→ **ASSIGNMENT**
In the entries below, filter for the word "price" and copy every matching line.

Segment Start: MATERIAL SUPPLIED

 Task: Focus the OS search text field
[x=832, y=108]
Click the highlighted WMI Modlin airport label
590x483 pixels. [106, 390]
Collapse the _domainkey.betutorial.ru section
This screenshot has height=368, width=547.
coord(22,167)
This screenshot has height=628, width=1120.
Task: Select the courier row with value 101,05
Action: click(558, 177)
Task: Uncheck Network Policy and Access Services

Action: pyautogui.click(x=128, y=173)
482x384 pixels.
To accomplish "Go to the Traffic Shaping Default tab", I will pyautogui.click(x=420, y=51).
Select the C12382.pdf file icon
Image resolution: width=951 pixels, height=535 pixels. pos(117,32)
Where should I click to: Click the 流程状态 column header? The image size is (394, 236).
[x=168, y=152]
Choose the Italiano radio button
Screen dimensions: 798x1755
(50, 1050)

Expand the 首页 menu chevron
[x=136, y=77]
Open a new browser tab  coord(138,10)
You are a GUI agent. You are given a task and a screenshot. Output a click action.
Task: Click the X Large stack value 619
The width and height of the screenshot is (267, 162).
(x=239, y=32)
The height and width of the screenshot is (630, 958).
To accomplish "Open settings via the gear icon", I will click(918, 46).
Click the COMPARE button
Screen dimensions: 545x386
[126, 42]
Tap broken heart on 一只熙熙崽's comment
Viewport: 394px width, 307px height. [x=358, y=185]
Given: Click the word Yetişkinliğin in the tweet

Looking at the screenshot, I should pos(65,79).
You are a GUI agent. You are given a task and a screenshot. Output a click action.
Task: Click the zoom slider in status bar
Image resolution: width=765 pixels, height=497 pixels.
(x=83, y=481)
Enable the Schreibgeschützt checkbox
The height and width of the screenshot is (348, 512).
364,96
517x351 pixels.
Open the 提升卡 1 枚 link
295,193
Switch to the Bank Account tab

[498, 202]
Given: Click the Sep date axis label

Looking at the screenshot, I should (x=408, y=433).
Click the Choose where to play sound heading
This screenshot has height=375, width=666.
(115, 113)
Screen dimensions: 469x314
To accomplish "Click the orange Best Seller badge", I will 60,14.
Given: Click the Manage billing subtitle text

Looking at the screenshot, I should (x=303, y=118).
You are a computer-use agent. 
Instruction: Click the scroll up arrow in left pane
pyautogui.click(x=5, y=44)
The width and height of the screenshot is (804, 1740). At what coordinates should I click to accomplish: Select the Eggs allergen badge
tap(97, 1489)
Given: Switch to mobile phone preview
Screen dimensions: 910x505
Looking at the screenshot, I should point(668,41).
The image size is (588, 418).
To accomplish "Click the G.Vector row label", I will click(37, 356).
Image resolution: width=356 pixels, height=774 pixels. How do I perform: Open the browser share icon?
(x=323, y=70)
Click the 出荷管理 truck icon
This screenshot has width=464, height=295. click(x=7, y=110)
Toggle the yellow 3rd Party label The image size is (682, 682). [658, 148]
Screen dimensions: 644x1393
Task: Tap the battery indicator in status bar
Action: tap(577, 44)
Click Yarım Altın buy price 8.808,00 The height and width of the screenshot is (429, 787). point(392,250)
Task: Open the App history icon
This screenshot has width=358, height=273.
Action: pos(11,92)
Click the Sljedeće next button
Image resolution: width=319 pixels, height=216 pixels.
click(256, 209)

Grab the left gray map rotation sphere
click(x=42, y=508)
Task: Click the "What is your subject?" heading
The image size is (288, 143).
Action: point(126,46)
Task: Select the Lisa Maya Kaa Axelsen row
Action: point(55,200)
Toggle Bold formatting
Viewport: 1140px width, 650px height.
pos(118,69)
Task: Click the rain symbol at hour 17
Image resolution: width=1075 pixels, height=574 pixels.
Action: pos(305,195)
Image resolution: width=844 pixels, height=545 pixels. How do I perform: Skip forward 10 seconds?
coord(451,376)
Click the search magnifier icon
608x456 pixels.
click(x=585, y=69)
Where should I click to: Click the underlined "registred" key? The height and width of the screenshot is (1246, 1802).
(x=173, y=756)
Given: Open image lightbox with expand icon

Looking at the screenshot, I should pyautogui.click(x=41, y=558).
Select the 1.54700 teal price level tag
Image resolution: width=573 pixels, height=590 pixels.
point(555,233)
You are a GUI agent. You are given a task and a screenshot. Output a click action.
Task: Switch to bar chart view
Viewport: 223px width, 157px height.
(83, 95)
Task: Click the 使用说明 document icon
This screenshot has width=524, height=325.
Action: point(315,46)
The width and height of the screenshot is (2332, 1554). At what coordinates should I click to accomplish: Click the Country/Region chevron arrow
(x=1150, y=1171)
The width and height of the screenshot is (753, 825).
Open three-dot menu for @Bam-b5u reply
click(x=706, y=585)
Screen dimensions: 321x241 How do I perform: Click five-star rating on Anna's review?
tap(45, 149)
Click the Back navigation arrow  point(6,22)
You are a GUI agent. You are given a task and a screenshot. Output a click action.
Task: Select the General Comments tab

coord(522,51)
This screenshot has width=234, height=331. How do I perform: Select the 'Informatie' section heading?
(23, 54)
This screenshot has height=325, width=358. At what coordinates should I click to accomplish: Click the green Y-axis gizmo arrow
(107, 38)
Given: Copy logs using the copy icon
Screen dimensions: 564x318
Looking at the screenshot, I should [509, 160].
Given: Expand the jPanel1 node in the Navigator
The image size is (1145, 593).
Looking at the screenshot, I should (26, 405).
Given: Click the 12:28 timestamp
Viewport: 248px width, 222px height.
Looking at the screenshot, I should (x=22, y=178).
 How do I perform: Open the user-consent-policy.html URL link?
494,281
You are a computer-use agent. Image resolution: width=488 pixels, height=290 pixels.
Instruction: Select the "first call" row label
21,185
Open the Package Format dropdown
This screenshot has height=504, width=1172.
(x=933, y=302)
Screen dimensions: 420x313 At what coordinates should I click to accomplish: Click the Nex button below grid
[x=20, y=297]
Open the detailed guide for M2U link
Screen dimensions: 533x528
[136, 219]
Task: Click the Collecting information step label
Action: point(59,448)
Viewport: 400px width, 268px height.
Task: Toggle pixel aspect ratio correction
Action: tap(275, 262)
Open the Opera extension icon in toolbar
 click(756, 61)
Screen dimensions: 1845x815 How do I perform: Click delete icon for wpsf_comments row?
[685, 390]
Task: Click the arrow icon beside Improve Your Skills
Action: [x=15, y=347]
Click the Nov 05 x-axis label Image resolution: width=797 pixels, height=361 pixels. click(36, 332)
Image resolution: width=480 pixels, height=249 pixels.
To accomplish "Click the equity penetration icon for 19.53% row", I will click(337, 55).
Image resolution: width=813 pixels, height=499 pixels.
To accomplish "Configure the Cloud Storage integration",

Segment End: MATERIAL SUPPLIED

→ **ANSWER SECTION**
Click Yarım Altın buy price 8.808,00 The height and width of the screenshot is (429, 787). point(392,250)
Select the 1.54700 teal price level tag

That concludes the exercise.